Zdziwienia nie kryje również Ania Owałka z I LO w Świdniku. - Jest mi przykro. Mam swojego Kaczorka, którego chciałam wziąć na egzamin. Żeby od czasu do czasu na niego spojrzeć i się wyluzować.
- Szkoda misia - dodaje jej koleżanka, Ela Kasprzak. - To był taki zwyczaj, a maskotki wspierały nas na duchu. I nikt z nas nie myślał, żeby misia faszerować ściągawkami.
A to jest właśnie główny powód zakazu. - Bo skąd te wszystkie podejrzenia o wnoszenie ściągawek i oglądanie misia przez 15 osób? - pyta Maria Magdziarz, dyrektor CKE.
- Na maturze ławka ma być pusta. A poza tym misie rozpraszają.
Ale nawet nauczyciele nie są zbyt zachwyceni pomysłem. - Dwumetrowy miś to może przesada, ale nie można zakładać, że wszyscy maturzyści to oszuści, którzy przemycają w maskotkach ściągawki - podkreśla Zbigniew Smutek, wicedyrektor I LO im. Staszica w Lublinie. - Nigdy nie rozpruwaliśmy maskotek, ale nie spotkałem się z próbą przemycenia w ten sposób jakichś ściągawek.

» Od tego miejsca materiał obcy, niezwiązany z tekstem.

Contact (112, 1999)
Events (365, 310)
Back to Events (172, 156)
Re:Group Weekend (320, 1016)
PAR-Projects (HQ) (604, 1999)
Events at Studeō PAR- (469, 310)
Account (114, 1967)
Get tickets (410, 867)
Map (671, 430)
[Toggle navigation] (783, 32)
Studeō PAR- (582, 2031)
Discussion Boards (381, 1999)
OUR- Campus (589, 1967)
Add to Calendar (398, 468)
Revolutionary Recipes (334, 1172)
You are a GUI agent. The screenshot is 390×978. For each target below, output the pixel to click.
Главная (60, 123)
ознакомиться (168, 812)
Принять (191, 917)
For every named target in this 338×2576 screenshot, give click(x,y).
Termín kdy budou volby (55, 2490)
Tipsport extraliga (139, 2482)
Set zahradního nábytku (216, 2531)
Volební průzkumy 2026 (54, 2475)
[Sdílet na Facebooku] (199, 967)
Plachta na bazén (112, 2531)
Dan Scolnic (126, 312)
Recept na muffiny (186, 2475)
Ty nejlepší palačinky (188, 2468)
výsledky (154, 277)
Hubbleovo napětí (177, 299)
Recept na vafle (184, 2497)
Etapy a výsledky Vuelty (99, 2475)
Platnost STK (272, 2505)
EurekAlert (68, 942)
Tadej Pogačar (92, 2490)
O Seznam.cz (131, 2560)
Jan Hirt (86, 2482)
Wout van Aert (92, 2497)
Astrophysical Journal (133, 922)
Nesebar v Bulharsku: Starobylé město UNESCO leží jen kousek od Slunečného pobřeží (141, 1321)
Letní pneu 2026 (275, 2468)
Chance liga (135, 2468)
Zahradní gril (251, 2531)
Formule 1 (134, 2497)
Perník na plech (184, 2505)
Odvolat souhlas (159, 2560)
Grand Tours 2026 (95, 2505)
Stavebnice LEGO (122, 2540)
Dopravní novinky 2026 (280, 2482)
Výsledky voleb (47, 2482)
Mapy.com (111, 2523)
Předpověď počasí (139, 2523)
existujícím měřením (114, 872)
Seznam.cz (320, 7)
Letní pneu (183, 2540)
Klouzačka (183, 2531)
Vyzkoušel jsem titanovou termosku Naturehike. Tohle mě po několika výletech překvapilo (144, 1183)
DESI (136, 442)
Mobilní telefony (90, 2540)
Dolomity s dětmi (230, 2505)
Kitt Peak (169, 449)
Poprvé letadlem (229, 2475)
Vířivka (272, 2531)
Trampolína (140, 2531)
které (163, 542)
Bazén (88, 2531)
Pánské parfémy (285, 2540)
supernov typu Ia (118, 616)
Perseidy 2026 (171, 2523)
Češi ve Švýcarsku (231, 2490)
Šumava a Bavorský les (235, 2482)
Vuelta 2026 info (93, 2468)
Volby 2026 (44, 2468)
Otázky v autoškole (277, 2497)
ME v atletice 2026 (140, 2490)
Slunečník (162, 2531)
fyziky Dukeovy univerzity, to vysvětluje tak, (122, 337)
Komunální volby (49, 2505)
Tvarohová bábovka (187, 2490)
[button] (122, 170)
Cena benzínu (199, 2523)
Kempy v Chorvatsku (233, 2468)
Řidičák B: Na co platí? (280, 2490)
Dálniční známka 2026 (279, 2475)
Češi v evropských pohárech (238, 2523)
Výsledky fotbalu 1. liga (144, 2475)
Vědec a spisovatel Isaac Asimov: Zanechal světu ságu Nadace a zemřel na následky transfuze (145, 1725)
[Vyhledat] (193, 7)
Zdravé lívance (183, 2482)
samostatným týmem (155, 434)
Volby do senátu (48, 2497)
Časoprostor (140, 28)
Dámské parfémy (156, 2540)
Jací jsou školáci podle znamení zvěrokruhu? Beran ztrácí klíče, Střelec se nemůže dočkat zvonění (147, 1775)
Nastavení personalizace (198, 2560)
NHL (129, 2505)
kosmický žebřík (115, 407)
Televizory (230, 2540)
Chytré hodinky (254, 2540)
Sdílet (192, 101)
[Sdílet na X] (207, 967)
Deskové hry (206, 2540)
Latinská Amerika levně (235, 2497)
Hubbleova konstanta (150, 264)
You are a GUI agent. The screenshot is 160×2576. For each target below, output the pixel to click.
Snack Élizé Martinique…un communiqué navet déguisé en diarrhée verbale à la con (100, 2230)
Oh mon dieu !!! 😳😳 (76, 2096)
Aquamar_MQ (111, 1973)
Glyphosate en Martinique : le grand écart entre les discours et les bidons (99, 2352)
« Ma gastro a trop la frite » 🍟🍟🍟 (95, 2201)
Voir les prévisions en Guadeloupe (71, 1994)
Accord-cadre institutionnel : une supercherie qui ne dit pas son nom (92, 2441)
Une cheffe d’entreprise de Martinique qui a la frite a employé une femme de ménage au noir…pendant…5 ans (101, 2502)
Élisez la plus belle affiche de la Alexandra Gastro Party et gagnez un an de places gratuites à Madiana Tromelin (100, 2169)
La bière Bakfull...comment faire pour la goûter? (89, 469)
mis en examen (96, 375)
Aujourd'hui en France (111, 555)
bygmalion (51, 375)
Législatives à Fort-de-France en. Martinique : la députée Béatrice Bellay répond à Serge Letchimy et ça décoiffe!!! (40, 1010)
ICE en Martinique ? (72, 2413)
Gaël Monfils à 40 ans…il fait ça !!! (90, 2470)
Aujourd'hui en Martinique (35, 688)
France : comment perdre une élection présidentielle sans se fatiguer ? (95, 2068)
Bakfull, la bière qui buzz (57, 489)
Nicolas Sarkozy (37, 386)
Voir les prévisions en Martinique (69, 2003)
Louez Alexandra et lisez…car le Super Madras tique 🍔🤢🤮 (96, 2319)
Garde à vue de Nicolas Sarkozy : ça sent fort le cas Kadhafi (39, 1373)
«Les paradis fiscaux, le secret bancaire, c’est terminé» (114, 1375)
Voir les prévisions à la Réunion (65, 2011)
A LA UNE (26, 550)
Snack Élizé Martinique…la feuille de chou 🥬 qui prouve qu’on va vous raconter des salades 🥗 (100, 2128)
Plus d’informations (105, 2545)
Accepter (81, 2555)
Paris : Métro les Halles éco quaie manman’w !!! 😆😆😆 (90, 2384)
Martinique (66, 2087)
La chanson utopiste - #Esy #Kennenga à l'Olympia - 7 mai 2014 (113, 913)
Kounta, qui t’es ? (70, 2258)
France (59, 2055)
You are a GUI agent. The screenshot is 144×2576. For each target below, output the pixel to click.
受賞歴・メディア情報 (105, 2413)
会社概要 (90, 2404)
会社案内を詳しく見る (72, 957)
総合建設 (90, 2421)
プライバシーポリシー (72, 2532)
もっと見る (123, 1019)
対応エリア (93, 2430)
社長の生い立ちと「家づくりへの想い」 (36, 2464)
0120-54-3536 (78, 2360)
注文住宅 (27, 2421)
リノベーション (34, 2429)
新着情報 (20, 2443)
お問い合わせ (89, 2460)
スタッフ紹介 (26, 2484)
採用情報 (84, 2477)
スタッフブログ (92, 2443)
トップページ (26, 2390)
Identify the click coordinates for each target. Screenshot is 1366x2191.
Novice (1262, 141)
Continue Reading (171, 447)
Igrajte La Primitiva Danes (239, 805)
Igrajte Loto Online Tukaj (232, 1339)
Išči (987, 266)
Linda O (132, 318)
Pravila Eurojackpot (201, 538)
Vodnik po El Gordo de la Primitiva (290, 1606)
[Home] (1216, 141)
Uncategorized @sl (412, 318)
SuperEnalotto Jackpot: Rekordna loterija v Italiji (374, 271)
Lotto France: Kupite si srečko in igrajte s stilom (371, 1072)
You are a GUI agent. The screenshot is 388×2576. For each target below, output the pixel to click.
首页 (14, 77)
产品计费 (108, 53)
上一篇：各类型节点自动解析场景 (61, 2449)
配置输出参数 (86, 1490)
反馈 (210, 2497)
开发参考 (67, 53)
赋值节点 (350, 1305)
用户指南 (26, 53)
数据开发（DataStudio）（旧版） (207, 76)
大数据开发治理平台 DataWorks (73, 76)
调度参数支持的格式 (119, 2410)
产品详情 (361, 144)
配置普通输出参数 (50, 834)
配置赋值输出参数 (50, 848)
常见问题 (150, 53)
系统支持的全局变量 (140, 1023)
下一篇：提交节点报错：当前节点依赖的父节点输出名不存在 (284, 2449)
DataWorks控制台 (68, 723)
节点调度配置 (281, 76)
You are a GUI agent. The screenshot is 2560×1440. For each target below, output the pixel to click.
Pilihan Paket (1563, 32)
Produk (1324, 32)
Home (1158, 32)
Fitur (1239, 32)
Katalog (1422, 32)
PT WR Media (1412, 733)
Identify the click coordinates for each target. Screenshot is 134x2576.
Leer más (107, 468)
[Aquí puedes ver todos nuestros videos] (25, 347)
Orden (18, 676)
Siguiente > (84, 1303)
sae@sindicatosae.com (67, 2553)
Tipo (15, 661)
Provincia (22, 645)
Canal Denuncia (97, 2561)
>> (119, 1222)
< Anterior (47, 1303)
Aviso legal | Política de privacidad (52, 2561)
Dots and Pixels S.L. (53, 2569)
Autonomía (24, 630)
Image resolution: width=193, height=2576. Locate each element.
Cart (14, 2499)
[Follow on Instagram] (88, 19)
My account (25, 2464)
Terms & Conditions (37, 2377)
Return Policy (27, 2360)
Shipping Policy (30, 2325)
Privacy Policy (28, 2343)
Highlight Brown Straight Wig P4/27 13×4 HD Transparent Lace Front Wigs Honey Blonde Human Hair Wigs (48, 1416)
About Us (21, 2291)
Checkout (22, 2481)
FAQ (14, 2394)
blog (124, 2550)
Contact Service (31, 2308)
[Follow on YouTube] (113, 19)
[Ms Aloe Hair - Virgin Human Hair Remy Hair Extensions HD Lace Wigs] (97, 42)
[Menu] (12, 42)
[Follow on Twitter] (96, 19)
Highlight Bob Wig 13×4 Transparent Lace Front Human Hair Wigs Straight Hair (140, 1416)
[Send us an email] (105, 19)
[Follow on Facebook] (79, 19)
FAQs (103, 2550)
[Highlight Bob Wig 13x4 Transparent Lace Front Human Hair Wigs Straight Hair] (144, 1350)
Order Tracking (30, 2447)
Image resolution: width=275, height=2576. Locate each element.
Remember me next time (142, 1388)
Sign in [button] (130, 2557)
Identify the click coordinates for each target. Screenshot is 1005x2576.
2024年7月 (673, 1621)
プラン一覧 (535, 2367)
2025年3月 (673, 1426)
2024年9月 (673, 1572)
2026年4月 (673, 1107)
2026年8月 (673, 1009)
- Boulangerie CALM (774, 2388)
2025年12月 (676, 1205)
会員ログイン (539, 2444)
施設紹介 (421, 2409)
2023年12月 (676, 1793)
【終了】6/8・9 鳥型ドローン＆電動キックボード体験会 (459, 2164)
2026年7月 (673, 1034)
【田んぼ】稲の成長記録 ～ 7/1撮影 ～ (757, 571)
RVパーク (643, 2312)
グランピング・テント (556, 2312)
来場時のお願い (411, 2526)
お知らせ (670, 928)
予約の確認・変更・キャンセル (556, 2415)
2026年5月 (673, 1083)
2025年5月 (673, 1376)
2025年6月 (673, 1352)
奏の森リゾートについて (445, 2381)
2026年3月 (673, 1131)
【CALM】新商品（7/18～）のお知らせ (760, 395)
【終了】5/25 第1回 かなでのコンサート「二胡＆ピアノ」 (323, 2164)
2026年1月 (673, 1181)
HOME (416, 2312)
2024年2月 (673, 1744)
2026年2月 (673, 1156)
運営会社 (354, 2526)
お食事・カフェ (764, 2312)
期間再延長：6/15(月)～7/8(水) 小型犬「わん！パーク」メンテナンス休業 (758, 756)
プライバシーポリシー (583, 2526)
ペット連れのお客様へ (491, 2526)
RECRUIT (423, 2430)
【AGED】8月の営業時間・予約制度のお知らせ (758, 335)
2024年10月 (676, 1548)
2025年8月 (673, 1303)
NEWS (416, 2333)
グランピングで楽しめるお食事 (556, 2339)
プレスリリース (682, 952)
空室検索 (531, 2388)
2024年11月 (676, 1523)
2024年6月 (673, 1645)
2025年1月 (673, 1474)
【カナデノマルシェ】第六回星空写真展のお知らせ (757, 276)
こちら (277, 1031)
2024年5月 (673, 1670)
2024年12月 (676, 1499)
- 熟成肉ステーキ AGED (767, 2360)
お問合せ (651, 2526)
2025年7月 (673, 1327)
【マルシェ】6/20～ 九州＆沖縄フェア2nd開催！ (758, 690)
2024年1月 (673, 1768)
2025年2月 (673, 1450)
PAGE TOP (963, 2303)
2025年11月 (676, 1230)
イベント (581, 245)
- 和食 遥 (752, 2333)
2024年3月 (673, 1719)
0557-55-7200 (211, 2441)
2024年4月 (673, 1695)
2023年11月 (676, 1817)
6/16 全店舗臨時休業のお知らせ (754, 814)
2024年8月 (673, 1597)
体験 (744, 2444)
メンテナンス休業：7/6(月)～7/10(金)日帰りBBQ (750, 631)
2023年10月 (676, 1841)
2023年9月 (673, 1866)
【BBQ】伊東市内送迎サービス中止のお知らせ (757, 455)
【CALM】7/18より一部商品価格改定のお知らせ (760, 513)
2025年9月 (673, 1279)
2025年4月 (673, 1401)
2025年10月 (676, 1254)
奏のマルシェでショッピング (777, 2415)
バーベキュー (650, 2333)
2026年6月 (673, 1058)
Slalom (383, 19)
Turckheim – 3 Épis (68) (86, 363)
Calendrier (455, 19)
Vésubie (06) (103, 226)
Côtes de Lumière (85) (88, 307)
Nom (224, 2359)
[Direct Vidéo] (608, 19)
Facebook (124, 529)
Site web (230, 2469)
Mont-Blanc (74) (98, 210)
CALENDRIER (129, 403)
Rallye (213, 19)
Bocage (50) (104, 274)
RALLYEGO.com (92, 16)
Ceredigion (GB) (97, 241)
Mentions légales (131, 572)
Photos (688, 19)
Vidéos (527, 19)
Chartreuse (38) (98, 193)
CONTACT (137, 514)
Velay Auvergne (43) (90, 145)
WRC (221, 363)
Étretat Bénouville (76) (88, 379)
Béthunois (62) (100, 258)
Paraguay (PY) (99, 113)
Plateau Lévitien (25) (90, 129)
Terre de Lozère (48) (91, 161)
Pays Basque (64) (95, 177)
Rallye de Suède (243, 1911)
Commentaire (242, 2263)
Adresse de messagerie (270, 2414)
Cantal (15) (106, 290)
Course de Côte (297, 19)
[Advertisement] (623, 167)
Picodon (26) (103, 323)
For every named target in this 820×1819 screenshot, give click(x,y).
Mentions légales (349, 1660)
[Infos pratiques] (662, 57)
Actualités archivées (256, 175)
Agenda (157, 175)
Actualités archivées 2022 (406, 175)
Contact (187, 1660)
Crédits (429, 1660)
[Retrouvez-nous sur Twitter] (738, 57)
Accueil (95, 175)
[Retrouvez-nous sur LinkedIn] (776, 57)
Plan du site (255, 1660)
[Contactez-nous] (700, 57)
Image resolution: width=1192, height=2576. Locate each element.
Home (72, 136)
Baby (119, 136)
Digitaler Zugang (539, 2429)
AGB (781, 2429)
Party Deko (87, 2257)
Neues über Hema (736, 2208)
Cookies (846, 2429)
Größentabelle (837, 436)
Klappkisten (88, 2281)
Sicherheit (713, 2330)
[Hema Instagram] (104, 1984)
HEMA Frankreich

Lista rzeczy, których nie można wnosić, jest zresztą dłuższa. Zabronione są telefony komórkowe, mikrofony czy zestawy głośnomówiące. - Mieliśmy przypadek zdającego, który zamontował mikrofon w zegarku. Wpadł, bo się dziwnie zachowywał - dodaje Magdziarz.
Problemy będą też z kalkulatorami. Komisja dopuszcza jedynie proste modele. Takie, które nie rozwiązują równań. - Jestem w stanie odróżnić takie kalkulatory - twierdzi Janusz Krzywicki, wicedyrektor LO nr 1 w Chełmie.
- A my chyba będziemy musieli robić jakieś szybkie szkolenia dla nauczycieli - śmieje się Smutek.
Żeby wszystko było jasne, CKE opublikowała też szczegółową listę tego, co na maturę można przynieść. Można więc zabrać długopis. Ale tylko piszący na czarno. - Inne kolory odpadają ze względów technicznych. Po prostu skaner, który czyta prace, najlepiej "widzi” czarny kolor - tłumaczy Magdziarz.
W maturalnej sali nie będzie też żadnego jedzenia. Kanapki i picie muszą się znajdować w oddzielnej sali. A korzystać z nich będzie można tylko w czasie przerwy. - Pluszaków szkoda, ale ja na ściganie mam znacznie lepsze sposoby - mówi Tomek, tegoroczny maturzysta z VI LO w Lublinie. - Za 19,90 zł kupiłem specjalny cienkopis UV. Zrobię nim ściągawki, których gołym okiem nie widać. A w cienkopisie mam od razu specjalną lampę UV i w każdej chwili mogę wszystko przeczytać.